Testifying in favor of the bill was Lisa Bautista, a registered nurse who said her employer did not allow her to take time off to help care for her ailing 91-year-old grandmother.
“I was in disbelief,” she said. “She’s my grandmother and I consider my immediate family. When I was forced to choose my job, it was heartbreaking for me and difficult for my mother and aunts. Had I been able to take care of her, I would have felt more at peace and didn’t feel like I abandoned her. My brother has serious health issues and I would like to take care of him when the time arises.”
SB406 passed the Legislature largely along party lines.

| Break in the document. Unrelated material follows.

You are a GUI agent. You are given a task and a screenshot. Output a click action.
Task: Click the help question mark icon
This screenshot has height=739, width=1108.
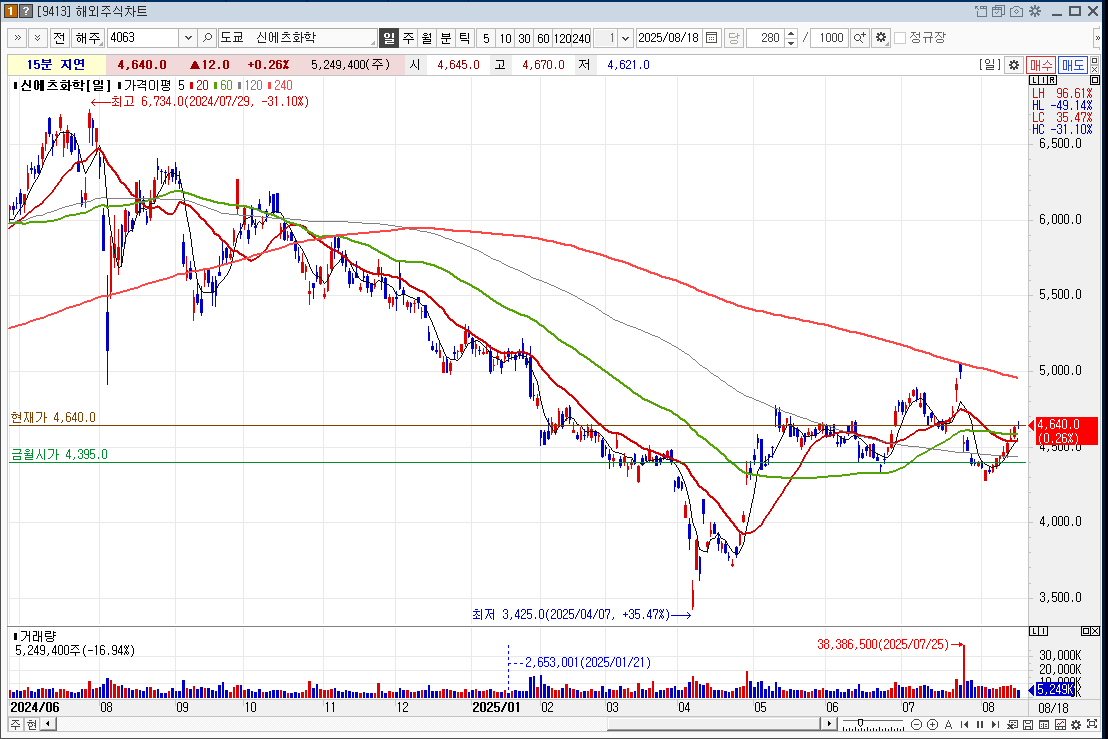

There was no debate in the Senate, but both sides weighed in on the Assembly floor on Sept. 11.
Slippery Slope
Assemblyman Donald Wagner, R-Irvine, is concerned that the bill’s expansion of the definition of family is part of a pattern of legislation that starts out as a commonsense measure and metastasizes into runaway benefits that hurt businesses.
“We always just take the next step and the next step and the step after that,” he said. “And that’s where you get businesses fleeing California. That’s where you get rules and regulations that are job killers, like the Chamber has said this bill is.
“It’s time to say stop. It’s time to give our employers breathing room so that they grow themselves and provide the further jobs and the further opportunities that at the end of the day don’t benefit the employers but actually benefit the employees by giving them good productive jobs.”
Assemblywoman Lorena Gonzalez, D-San Diego, countered, “The other side often wants to talk about family values. In my community, family values often mean it’s not a traditional family. I’m a single mom. If my child was sick I have to continue to work to pay the bills. But my parents have always been there.
“This is a natural progression of this law. It is not an expansion that will cost employers more. It makes sense. If you are pro-family, there is no way you can vote against this law.”
As of Sept. 17 Brown had not announced whether he will sign or veto SB406.